» Exercise aim: Write out the material below line for line without changes, omitting the pictures.
-- Begin Entries provided --
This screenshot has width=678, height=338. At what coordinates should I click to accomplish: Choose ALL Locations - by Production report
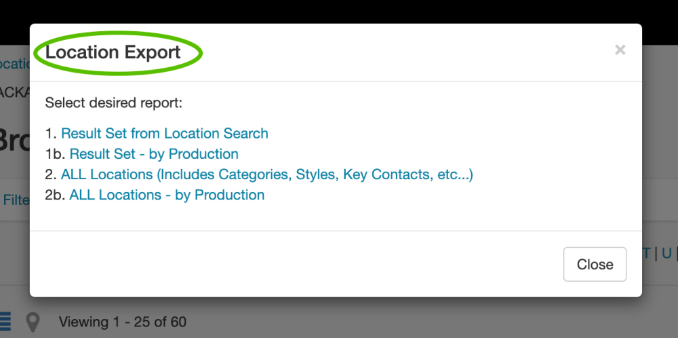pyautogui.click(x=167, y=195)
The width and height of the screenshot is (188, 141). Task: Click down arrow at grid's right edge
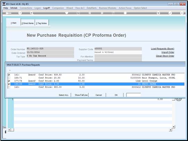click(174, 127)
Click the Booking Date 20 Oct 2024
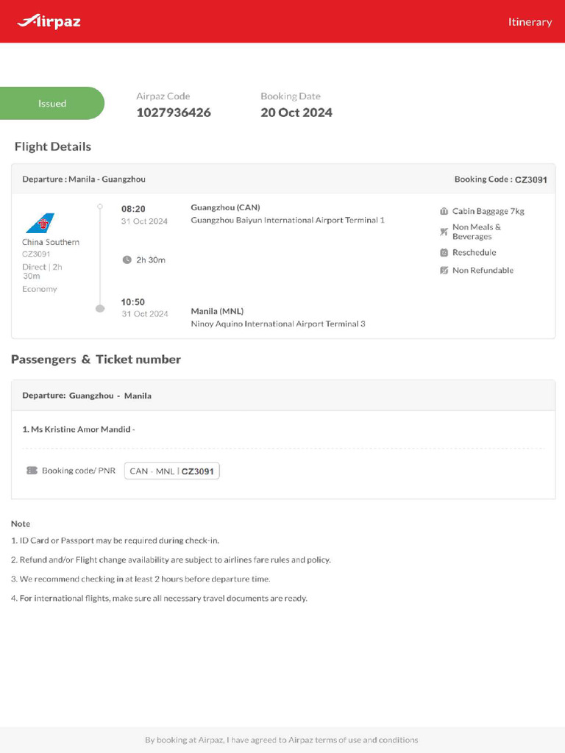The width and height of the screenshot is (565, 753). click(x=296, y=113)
-- End Entries provided --
» Task result:
This screenshot has width=678, height=338. At what coordinates should I click to accomplish: Choose ALL Locations - by Production report
pyautogui.click(x=167, y=195)
The width and height of the screenshot is (188, 141). Task: Click down arrow at grid's right edge
click(174, 127)
Click the Booking Date 20 Oct 2024
The width and height of the screenshot is (565, 753). click(x=296, y=113)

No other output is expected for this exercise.